The restaurant issued a response on its own Facebook page.

"El Rincon is aware of the situation with the item found in the barbacoa. Barbacoa is one the few items that we buy pre-made from an approved FDA vendor and we are no longer going to buy from that vendor.

"Barbacoa is cooked with different parts of the cow but mostly from the head or cheek of cattle. ," the post read.

The photo caused a stir on Facebook as area diners came posted to complain.

"This is so gross, how are you gonna miss this going into a taco," wrote one user.

Other El Rincon customers came to the decades-old restaurant's defense, however.

Some posters noted that the so-called "teeth" looked a lot like beef lips, an almost furry-looking part of the cow that's usually ground up.

"Beef lips," wrote a commenter. "Normally they are ground up and used in making hot dogs and other processed beef products."

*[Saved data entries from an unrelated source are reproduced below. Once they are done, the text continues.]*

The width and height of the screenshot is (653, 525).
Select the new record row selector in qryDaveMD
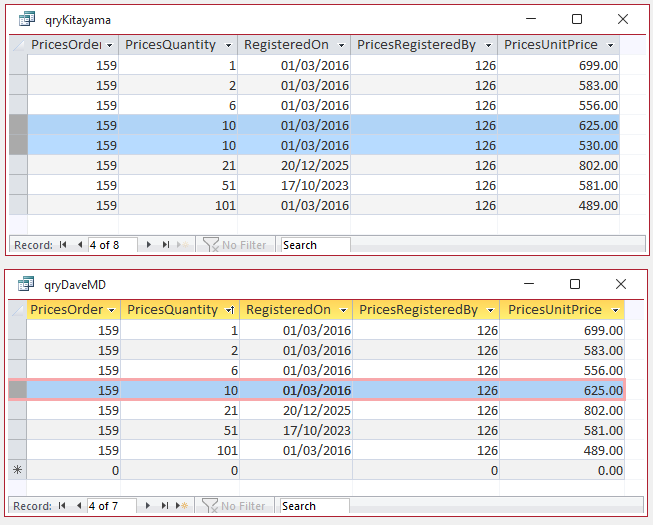tap(18, 470)
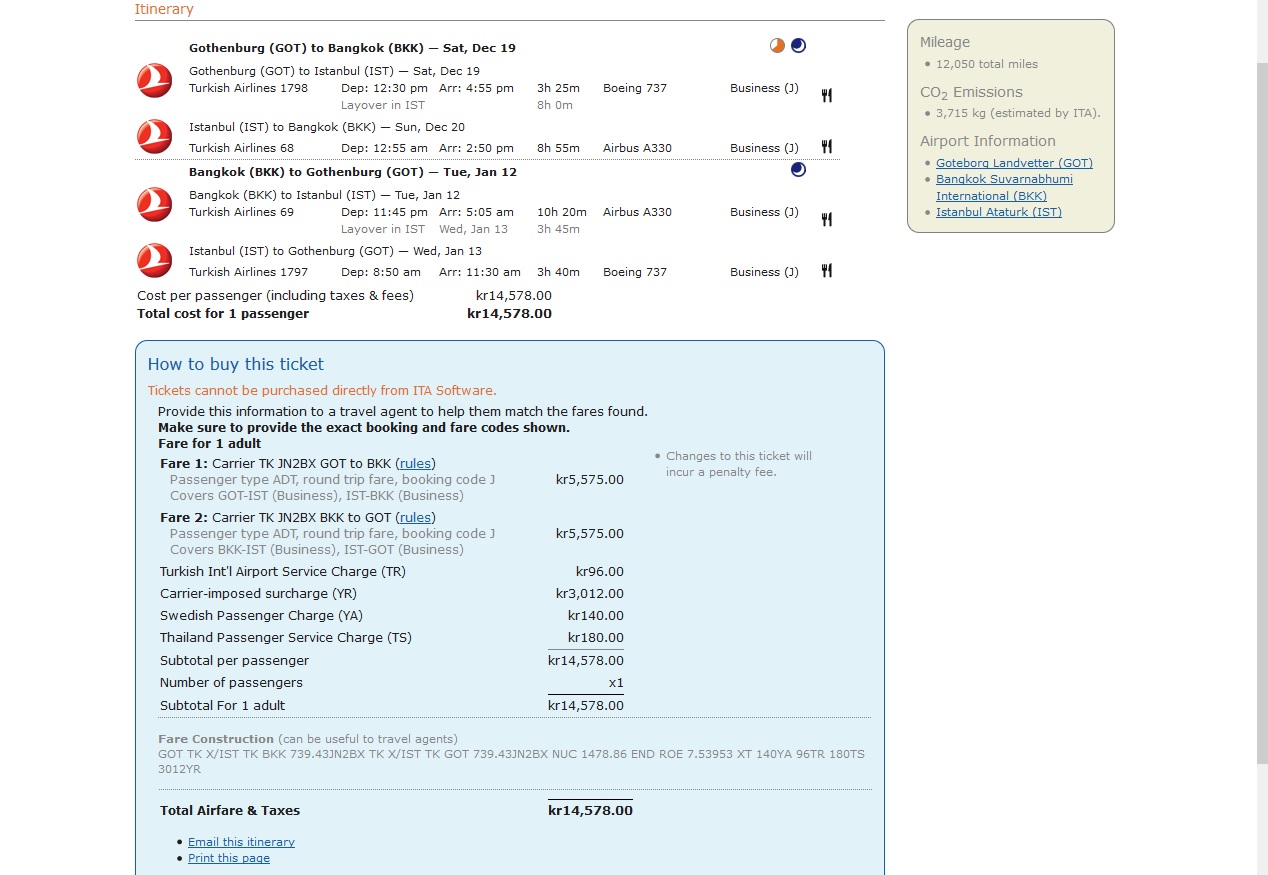Click overnight moon icon on Jan 12 trip
Image resolution: width=1268 pixels, height=875 pixels.
pos(798,170)
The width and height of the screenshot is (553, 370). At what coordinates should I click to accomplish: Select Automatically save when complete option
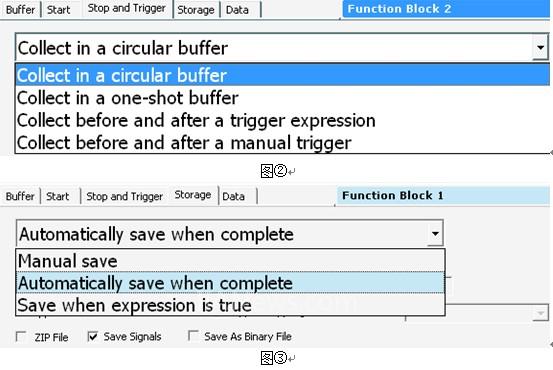(x=230, y=283)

In a statement to mySA.com, the meat purveyor verified that there were no teeth in the photo, which they said instead showed beef lips, which the FDA says are safe for human consumption.

And El Rincon wants the public to know they've taken steps it won't happen again.

"El Rincon will stop selling barbacoa until we get a new vendor," their post read. "We would like to apologize to the customer and we would like to thank our customers for the business for over 26 years."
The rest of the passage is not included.